Sundet lashed out at the National Labor Relations Board for its decision Monday that the IBEW, not the ILWU, has jurisdiction over work on refrigerated containers at the Port of Portland. Sundet implied that the NLRB ruling is worthless because it will be superseded by the coast-wide contract between the ILWU and the Pacific Maritime Association.
Sundet said Portland’s terminal operator, ICTSI, and the carriers that call at Terminal 6, including Hanjin Shipping Co. and Hapag-Lloyd, are members of the coast-wide bargaining agreement that covers all waterfront employers on the West Coast.
PMA President Jim McKenna agreed with Sundet that the jurisdictional dispute in Portland is not over. “There will still be more twists and turns,” McKenna said.
When Portland two years ago awarded ICTSI the contract to operate Terminal 6, ICTSI joined the PMA and was supposed to inform the employers’ group of any agreements it had with unions other than the ILWU, McKenna said.
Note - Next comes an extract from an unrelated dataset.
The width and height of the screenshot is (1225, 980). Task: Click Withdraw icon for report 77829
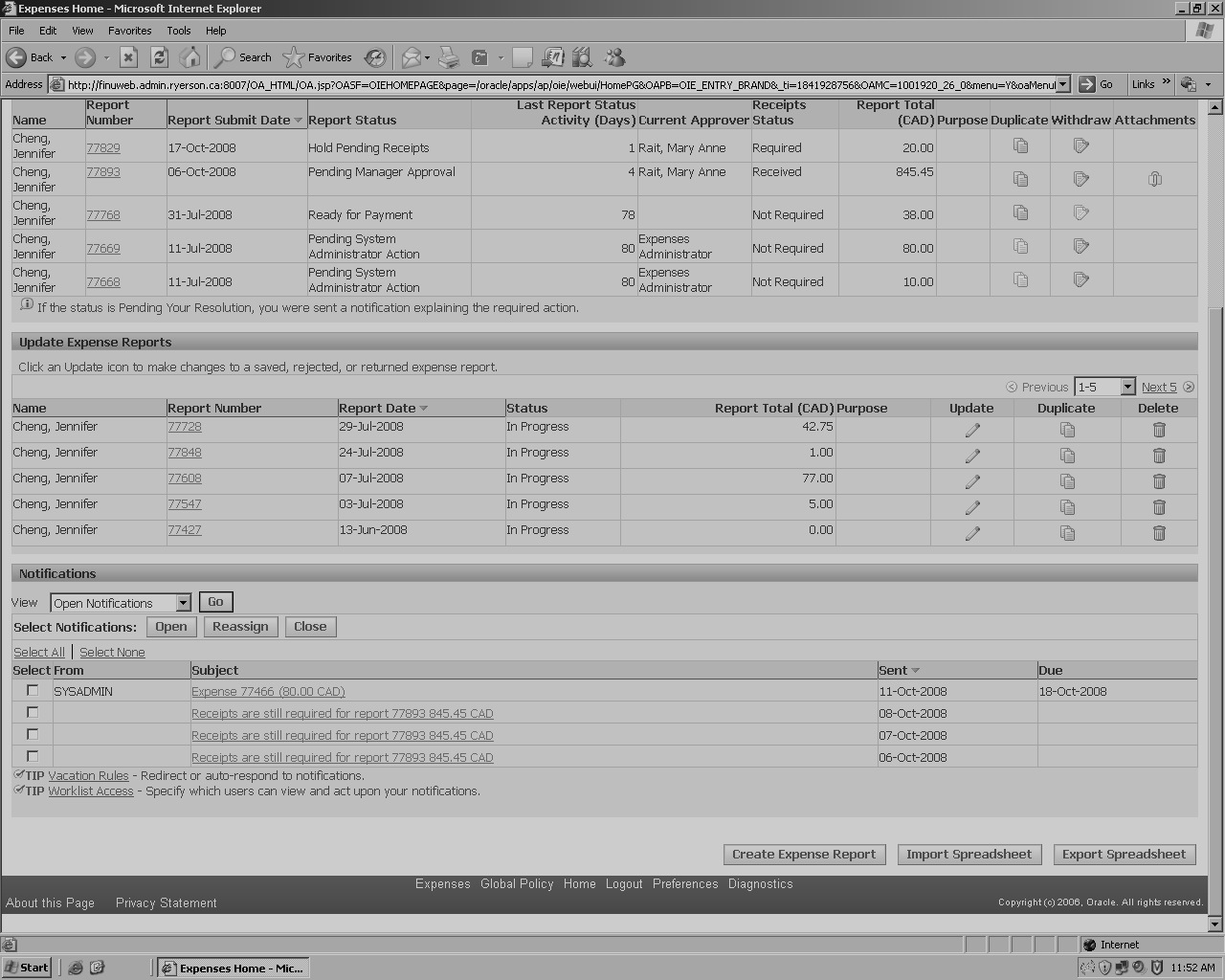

ICTSI did not tell PMA that it had a contract with the IBEW, he said.
Sundet was especially pointed in bringing employers to task for not recognizing what the ILWU believes is the supremacy of the coast-wide waterfront contract.
“No matter how much public money the port throws at ICTSI and the carriers, the ILWU/PMA labor agreement that governs all West Coast employers clearly says that Hanjin and Hapag-Lloyd must assign this work to ILWU-represented longshoremen,” Sundet said.